**What you will do**
Each entry is to be output precisely as it appears.
——
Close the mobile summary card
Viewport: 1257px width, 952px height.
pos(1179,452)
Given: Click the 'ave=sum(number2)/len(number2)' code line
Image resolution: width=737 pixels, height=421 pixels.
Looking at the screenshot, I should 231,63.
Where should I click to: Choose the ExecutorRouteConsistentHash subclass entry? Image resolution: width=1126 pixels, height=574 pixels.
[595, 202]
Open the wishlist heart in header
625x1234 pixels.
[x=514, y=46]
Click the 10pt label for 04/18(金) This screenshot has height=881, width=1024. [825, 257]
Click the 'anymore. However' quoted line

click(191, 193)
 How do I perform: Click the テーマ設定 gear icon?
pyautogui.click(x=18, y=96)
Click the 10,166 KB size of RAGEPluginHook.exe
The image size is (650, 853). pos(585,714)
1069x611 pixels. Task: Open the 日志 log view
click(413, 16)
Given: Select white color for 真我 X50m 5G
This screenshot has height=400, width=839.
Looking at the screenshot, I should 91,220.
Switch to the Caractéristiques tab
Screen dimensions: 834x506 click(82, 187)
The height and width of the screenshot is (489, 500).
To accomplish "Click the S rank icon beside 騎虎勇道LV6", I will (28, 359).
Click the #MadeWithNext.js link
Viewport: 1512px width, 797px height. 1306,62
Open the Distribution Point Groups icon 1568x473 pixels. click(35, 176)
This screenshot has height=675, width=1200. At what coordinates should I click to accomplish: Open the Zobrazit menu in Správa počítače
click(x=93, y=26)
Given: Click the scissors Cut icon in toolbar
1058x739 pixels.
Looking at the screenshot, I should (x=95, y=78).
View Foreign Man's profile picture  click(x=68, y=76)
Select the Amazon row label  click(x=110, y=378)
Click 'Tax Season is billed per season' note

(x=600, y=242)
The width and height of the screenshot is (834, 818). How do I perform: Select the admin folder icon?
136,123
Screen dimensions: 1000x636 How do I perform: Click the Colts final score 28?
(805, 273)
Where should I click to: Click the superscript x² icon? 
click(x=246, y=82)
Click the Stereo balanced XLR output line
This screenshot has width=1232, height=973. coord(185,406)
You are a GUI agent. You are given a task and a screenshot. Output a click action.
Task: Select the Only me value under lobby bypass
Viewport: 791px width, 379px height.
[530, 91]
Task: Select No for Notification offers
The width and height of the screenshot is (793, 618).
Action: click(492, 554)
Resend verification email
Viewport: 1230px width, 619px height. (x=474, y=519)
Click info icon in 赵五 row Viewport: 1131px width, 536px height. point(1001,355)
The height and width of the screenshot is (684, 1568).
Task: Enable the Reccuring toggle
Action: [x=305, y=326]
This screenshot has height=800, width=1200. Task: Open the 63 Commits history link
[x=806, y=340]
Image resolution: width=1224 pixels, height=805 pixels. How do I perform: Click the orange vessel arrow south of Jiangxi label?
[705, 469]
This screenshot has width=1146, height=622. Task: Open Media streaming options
——
**Response box**
Close the mobile summary card
Viewport: 1257px width, 952px height.
pos(1179,452)
Given: Click the 'ave=sum(number2)/len(number2)' code line
Image resolution: width=737 pixels, height=421 pixels.
Looking at the screenshot, I should 231,63.
Where should I click to: Choose the ExecutorRouteConsistentHash subclass entry? Image resolution: width=1126 pixels, height=574 pixels.
[595, 202]
Open the wishlist heart in header
625x1234 pixels.
[x=514, y=46]
Click the 10pt label for 04/18(金) This screenshot has height=881, width=1024. [825, 257]
Click the 'anymore. However' quoted line

click(191, 193)
 How do I perform: Click the テーマ設定 gear icon?
pyautogui.click(x=18, y=96)
Click the 10,166 KB size of RAGEPluginHook.exe
The image size is (650, 853). pos(585,714)
1069x611 pixels. Task: Open the 日志 log view
click(413, 16)
Given: Select white color for 真我 X50m 5G
This screenshot has height=400, width=839.
Looking at the screenshot, I should 91,220.
Switch to the Caractéristiques tab
Screen dimensions: 834x506 click(82, 187)
The height and width of the screenshot is (489, 500).
To accomplish "Click the S rank icon beside 騎虎勇道LV6", I will (28, 359).
Click the #MadeWithNext.js link
Viewport: 1512px width, 797px height. 1306,62
Open the Distribution Point Groups icon 1568x473 pixels. click(35, 176)
This screenshot has height=675, width=1200. At what coordinates should I click to accomplish: Open the Zobrazit menu in Správa počítače
click(x=93, y=26)
Given: Click the scissors Cut icon in toolbar
1058x739 pixels.
Looking at the screenshot, I should (x=95, y=78).
View Foreign Man's profile picture  click(x=68, y=76)
Select the Amazon row label  click(x=110, y=378)
Click 'Tax Season is billed per season' note

(x=600, y=242)
The width and height of the screenshot is (834, 818). How do I perform: Select the admin folder icon?
136,123
Screen dimensions: 1000x636 How do I perform: Click the Colts final score 28?
(805, 273)
Where should I click to: Click the superscript x² icon? 
click(x=246, y=82)
Click the Stereo balanced XLR output line
This screenshot has width=1232, height=973. coord(185,406)
You are a GUI agent. You are given a task and a screenshot. Output a click action.
Task: Select the Only me value under lobby bypass
Viewport: 791px width, 379px height.
[530, 91]
Task: Select No for Notification offers
The width and height of the screenshot is (793, 618).
Action: click(492, 554)
Resend verification email
Viewport: 1230px width, 619px height. (x=474, y=519)
Click info icon in 赵五 row Viewport: 1131px width, 536px height. point(1001,355)
The height and width of the screenshot is (684, 1568).
Task: Enable the Reccuring toggle
Action: [x=305, y=326]
This screenshot has height=800, width=1200. Task: Open the 63 Commits history link
[x=806, y=340]
Image resolution: width=1224 pixels, height=805 pixels. How do I perform: Click the orange vessel arrow south of Jiangxi label?
[705, 469]
This screenshot has width=1146, height=622. Task: Open Media streaming options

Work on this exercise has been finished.